• DIRECTIONS
In the data below, find the line containing "[Loreal Tecni.art Fix Max, 200 ml] (72, 1582)", then set down that line and every later line up to and including the line containing "Hjem (18, 110)", exactly.

• Stored records
----------------
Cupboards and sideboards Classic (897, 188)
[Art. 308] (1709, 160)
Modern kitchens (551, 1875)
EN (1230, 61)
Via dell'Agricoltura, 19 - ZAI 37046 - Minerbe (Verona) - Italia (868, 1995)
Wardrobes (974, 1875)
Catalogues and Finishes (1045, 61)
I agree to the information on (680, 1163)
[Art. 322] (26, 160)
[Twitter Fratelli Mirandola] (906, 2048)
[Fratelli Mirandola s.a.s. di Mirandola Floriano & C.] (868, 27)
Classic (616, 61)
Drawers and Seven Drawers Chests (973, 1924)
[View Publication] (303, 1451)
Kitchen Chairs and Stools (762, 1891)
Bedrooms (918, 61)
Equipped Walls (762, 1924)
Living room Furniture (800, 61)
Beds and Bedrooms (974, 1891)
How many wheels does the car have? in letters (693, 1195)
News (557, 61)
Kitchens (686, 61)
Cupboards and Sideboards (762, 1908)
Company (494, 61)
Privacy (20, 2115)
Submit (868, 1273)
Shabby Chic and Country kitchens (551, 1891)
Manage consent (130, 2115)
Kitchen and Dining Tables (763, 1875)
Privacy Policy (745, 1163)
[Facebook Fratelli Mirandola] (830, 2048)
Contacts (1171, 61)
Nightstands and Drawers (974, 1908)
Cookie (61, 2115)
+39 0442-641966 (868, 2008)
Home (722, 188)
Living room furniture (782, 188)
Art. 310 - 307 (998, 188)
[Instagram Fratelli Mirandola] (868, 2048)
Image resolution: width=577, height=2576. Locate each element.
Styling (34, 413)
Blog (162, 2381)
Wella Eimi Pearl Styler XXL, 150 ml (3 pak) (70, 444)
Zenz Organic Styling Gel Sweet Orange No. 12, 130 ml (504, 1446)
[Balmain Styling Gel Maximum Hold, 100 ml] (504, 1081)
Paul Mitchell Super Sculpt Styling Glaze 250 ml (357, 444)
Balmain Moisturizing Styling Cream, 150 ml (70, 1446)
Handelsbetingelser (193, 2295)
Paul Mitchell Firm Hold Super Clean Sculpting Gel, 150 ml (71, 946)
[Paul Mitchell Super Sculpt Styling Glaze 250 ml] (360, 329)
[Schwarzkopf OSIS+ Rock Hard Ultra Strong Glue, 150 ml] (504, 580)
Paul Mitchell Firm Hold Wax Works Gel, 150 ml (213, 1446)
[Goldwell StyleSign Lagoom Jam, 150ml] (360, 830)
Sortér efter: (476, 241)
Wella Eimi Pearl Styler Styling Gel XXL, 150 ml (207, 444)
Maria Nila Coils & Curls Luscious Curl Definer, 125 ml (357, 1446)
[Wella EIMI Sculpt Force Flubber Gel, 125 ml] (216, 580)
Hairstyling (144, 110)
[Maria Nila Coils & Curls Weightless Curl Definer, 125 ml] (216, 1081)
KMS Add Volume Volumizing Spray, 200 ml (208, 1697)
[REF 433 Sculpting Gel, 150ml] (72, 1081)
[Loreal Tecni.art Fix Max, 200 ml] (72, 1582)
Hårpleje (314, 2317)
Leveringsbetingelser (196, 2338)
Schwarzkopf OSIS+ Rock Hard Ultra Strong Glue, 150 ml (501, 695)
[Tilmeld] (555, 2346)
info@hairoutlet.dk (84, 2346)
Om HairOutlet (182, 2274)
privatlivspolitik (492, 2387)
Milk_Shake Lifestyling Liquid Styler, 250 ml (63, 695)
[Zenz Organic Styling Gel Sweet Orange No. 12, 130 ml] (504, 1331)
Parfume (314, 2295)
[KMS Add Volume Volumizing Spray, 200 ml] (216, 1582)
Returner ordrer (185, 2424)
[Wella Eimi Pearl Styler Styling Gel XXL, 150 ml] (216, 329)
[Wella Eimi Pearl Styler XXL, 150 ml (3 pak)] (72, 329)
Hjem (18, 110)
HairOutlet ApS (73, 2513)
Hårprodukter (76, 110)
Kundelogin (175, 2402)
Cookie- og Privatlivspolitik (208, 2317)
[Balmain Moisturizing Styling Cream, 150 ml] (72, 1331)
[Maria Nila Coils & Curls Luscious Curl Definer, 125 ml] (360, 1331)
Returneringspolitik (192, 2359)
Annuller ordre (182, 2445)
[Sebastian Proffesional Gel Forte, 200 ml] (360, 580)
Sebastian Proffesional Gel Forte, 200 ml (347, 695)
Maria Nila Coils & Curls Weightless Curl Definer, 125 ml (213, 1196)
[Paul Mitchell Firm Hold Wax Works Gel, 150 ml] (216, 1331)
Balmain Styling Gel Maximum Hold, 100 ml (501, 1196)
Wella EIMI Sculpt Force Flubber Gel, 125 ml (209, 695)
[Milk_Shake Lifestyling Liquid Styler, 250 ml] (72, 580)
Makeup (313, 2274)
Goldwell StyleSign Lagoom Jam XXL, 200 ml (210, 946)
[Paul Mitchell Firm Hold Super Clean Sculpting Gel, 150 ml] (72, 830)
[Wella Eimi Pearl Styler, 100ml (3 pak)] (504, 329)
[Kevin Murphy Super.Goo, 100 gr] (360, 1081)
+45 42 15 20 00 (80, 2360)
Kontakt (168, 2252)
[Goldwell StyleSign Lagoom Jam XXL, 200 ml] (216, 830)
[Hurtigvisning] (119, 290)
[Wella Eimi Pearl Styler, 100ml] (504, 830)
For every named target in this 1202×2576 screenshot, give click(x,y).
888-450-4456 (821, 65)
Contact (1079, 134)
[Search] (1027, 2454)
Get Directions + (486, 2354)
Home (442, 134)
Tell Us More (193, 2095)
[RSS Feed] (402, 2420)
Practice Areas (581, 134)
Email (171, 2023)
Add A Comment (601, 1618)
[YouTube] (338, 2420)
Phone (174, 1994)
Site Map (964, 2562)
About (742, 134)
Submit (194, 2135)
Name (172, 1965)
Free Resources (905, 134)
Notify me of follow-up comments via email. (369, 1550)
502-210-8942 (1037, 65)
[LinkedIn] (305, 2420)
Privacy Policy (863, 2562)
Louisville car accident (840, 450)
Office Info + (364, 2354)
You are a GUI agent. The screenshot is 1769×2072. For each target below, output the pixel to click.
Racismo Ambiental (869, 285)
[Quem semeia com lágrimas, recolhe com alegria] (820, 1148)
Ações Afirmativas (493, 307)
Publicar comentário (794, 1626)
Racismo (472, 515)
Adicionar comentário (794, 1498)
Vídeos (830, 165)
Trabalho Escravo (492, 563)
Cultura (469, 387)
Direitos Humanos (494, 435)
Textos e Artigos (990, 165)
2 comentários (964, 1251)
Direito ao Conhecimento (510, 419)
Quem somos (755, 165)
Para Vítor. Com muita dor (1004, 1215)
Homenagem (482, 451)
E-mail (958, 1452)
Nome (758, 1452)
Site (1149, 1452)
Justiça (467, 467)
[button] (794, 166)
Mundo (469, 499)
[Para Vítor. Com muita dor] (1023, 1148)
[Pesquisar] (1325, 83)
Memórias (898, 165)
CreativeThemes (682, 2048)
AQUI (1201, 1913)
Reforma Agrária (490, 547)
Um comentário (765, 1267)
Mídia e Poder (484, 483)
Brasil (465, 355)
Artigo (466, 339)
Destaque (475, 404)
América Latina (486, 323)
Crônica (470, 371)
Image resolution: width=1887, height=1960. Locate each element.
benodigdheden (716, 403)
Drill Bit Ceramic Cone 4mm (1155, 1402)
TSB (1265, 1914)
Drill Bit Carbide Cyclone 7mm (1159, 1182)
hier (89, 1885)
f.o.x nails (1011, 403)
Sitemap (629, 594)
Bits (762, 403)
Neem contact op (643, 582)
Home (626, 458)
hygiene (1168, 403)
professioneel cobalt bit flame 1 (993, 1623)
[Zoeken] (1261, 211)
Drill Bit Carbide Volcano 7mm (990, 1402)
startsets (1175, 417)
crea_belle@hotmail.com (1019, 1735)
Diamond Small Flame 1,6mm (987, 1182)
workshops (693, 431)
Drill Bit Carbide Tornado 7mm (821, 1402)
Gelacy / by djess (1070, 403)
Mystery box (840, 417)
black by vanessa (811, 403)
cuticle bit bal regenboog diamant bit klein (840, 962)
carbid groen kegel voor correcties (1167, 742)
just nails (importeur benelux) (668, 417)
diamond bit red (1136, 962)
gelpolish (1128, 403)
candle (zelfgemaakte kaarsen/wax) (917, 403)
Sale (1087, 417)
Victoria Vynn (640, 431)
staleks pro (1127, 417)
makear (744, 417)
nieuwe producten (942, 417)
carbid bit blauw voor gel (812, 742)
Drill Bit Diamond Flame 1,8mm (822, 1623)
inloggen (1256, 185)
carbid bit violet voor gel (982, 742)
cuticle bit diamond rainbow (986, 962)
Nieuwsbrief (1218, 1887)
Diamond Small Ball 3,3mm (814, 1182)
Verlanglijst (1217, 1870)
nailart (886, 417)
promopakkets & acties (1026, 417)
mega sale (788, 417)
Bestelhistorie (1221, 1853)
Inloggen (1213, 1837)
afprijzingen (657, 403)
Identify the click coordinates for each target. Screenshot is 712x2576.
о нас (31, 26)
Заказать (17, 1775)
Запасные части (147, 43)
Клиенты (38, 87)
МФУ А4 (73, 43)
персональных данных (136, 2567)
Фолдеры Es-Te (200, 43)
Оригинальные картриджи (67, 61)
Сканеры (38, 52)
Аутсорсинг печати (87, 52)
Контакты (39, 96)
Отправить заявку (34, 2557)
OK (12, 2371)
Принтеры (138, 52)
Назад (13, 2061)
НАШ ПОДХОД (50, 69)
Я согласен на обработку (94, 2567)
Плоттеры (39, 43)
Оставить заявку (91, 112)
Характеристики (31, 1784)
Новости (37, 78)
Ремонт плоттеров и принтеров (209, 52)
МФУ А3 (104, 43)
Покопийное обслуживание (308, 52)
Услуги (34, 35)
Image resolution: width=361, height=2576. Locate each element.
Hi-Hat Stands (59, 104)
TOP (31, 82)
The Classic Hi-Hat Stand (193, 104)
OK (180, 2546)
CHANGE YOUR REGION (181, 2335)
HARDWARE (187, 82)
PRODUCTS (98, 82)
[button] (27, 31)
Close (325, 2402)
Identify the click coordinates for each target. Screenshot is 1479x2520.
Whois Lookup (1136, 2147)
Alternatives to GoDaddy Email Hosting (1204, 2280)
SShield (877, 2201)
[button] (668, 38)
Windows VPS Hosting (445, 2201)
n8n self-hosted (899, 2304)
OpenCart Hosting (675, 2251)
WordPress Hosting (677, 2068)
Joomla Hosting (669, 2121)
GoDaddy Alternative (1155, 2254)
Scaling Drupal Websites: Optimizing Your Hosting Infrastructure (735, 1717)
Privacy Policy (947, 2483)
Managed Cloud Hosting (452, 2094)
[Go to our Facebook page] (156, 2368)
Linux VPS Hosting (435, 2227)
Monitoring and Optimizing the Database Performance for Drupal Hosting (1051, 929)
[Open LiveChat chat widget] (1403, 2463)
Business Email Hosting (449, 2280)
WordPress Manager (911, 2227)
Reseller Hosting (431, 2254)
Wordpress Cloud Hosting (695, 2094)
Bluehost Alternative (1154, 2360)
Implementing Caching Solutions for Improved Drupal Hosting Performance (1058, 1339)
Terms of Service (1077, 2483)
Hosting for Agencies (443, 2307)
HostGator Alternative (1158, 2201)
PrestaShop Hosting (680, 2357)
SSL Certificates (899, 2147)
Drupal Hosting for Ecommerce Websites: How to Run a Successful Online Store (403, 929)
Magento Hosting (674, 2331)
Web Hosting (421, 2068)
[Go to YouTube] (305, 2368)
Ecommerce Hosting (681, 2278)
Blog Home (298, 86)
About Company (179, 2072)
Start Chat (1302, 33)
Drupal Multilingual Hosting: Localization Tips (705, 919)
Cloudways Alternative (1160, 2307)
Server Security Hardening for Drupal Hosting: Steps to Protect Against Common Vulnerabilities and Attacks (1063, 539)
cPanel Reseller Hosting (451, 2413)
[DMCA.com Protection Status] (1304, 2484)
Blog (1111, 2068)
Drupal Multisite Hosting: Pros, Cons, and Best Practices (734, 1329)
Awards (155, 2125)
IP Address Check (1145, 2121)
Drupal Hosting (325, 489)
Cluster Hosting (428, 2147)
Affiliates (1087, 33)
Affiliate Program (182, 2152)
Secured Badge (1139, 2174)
----------------
• EXERCISE RESULT
[Loreal Tecni.art Fix Max, 200 ml] (72, 1582)
Hårpleje (314, 2317)
Leveringsbetingelser (196, 2338)
Schwarzkopf OSIS+ Rock Hard Ultra Strong Glue, 150 ml (501, 695)
[Tilmeld] (555, 2346)
info@hairoutlet.dk (84, 2346)
Om HairOutlet (182, 2274)
privatlivspolitik (492, 2387)
Milk_Shake Lifestyling Liquid Styler, 250 ml (63, 695)
[Zenz Organic Styling Gel Sweet Orange No. 12, 130 ml] (504, 1331)
Parfume (314, 2295)
[KMS Add Volume Volumizing Spray, 200 ml] (216, 1582)
Returner ordrer (185, 2424)
[Wella Eimi Pearl Styler Styling Gel XXL, 150 ml] (216, 329)
[Wella Eimi Pearl Styler XXL, 150 ml (3 pak)] (72, 329)
Hjem (18, 110)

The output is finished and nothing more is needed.